Exercise description ▸ Copy the data below. Keep every line exactly as it is.
___ Provided data ___
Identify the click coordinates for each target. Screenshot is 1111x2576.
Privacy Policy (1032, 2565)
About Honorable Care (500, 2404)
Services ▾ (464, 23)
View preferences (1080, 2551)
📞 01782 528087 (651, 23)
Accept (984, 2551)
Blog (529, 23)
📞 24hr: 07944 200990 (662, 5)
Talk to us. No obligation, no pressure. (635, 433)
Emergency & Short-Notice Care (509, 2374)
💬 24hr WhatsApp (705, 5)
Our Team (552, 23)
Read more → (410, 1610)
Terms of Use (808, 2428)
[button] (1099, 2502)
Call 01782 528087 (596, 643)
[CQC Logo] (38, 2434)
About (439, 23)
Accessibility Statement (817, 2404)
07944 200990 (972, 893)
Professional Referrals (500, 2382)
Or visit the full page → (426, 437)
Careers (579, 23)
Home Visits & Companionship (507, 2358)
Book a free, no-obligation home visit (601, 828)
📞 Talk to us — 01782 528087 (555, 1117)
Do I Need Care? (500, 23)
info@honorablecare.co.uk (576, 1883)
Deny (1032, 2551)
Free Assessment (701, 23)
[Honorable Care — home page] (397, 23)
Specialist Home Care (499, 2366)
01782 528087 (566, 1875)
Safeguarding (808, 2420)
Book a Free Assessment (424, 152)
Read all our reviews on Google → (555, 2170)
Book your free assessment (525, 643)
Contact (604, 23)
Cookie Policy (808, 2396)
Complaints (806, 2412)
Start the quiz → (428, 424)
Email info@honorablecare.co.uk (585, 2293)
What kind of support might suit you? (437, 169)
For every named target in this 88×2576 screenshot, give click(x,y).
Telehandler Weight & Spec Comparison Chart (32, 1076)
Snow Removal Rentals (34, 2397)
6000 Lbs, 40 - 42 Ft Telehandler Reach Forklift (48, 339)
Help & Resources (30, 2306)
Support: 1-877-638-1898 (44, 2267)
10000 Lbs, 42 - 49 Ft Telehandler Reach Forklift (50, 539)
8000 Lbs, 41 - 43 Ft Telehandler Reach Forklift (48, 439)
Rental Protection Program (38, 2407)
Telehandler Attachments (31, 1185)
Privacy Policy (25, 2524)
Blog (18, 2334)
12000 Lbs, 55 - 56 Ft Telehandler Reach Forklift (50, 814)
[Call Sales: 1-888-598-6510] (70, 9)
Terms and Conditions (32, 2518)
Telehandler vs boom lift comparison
___
Task output ▸
Identify the click coordinates for each target. Screenshot is 1111x2576.
Privacy Policy (1032, 2565)
About Honorable Care (500, 2404)
Services ▾ (464, 23)
View preferences (1080, 2551)
📞 01782 528087 (651, 23)
Accept (984, 2551)
Blog (529, 23)
📞 24hr: 07944 200990 (662, 5)
Talk to us. No obligation, no pressure. (635, 433)
Emergency & Short-Notice Care (509, 2374)
💬 24hr WhatsApp (705, 5)
Our Team (552, 23)
Read more → (410, 1610)
Terms of Use (808, 2428)
[button] (1099, 2502)
Call 01782 528087 (596, 643)
[CQC Logo] (38, 2434)
About (439, 23)
Accessibility Statement (817, 2404)
07944 200990 (972, 893)
Professional Referrals (500, 2382)
Or visit the full page → (426, 437)
Careers (579, 23)
Home Visits & Companionship (507, 2358)
Book a free, no-obligation home visit (601, 828)
📞 Talk to us — 01782 528087 (555, 1117)
Do I Need Care? (500, 23)
info@honorablecare.co.uk (576, 1883)
Deny (1032, 2551)
Free Assessment (701, 23)
[Honorable Care — home page] (397, 23)
Specialist Home Care (499, 2366)
01782 528087 (566, 1875)
Safeguarding (808, 2420)
Book a Free Assessment (424, 152)
Read all our reviews on Google → (555, 2170)
Book your free assessment (525, 643)
Contact (604, 23)
Cookie Policy (808, 2396)
Complaints (806, 2412)
Start the quiz → (428, 424)
Email info@honorablecare.co.uk (585, 2293)
What kind of support might suit you? (437, 169)
For every named target in this 88×2576 screenshot, give click(x,y).
Telehandler Weight & Spec Comparison Chart (32, 1076)
Snow Removal Rentals (34, 2397)
6000 Lbs, 40 - 42 Ft Telehandler Reach Forklift (48, 339)
Help & Resources (30, 2306)
Support: 1-877-638-1898 (44, 2267)
10000 Lbs, 42 - 49 Ft Telehandler Reach Forklift (50, 539)
8000 Lbs, 41 - 43 Ft Telehandler Reach Forklift (48, 439)
Rental Protection Program (38, 2407)
Telehandler Attachments (31, 1185)
Privacy Policy (25, 2524)
Blog (18, 2334)
12000 Lbs, 55 - 56 Ft Telehandler Reach Forklift (50, 814)
[Call Sales: 1-888-598-6510] (70, 9)
Terms and Conditions (32, 2518)
Telehandler vs boom lift comparison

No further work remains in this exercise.